Navigatio de Vasco da Gama e, alguns anos mais tarde, com a ideia coperniciana de que a Terra é

apenas um planeta e que não se situa no centro do mundo. Esta era desenvolveu-se da pior maneira com a colonização, a escravidão e a chegada à mundialização do mercado (Morin, 2007).

É muito difícil compreender a nossa época porque há sempre um atraso da consciência no que diz respeito ao acontecimento vivido. O filosofo espanhol Ortega y Gasset afirmava que não saber o que se passa é exatamente o que se passa. Não se compreende nada. Vivemos sem compreender o que vivemos.

1.2.2.7 A antropoética

A antropoética refere-se à ética do ser humano. A educação deve conduzir à “antropo-ética”, tendo em conta o caráter ternário da condição humana, que é ser ao mesmo tempo indivíduo, sociedade e espécie. Nesse sentido, a ética indivíduo-espécie necessita do controlo mútuo da sociedade pelo indivíduo e do indivíduo pela sociedade, ou seja, a democracia. Carregamos em nós esta tripla realidade.

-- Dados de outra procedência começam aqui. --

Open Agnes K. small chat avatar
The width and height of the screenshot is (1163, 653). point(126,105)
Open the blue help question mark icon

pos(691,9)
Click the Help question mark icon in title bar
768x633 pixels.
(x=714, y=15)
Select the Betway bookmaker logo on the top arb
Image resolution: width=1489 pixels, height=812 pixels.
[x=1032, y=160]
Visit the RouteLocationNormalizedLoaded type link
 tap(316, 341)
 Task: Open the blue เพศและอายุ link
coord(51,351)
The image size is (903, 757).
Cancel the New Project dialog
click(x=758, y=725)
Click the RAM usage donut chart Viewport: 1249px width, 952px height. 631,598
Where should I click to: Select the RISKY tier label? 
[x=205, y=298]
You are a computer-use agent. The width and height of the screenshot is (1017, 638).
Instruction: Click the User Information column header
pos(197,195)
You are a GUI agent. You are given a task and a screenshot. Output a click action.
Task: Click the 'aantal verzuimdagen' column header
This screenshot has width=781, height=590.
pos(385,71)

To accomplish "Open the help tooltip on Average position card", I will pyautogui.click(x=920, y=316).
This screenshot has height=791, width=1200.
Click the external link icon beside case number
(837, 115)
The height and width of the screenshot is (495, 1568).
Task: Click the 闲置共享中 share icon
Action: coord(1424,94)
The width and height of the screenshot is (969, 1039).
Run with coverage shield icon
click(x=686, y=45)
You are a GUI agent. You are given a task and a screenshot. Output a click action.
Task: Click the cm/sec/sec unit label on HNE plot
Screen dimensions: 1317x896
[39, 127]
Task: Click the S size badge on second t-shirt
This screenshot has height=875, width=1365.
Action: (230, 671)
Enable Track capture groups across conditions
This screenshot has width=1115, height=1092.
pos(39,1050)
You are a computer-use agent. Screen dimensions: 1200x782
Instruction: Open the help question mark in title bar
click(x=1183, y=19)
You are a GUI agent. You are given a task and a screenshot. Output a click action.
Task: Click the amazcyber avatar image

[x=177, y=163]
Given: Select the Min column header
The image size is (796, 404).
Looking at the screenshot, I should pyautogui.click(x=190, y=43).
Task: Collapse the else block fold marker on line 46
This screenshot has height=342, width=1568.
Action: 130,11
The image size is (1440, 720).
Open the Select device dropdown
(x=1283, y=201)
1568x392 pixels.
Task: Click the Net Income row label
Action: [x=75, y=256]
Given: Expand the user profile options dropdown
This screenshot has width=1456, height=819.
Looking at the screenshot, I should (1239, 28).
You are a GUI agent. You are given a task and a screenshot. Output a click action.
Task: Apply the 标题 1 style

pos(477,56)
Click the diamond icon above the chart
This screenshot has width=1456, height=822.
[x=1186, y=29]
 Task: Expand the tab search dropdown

Desse modo, todo o desenvolvimento verdadeiramente humano deve compreender o desenvolvimento conjunto das autonomias individuais, das participações comunitárias e da consciência de pertencer à espécie humana. Partindo disso, esboçam-se duas grandes finalidades ético-políticas do novo milénio: estabelecer uma relação de controlo mútuo

entre a sociedade e os indivíduos pela democracia e conceber a Humanidade como comunidade do planeta. A educação deve contribuir não somente para a tomada de consciência da nossa Terra- Pátria, mas também permitir que esta consciência se traduza em vontade de realizar a cidadania terrena. (Morin, 2007).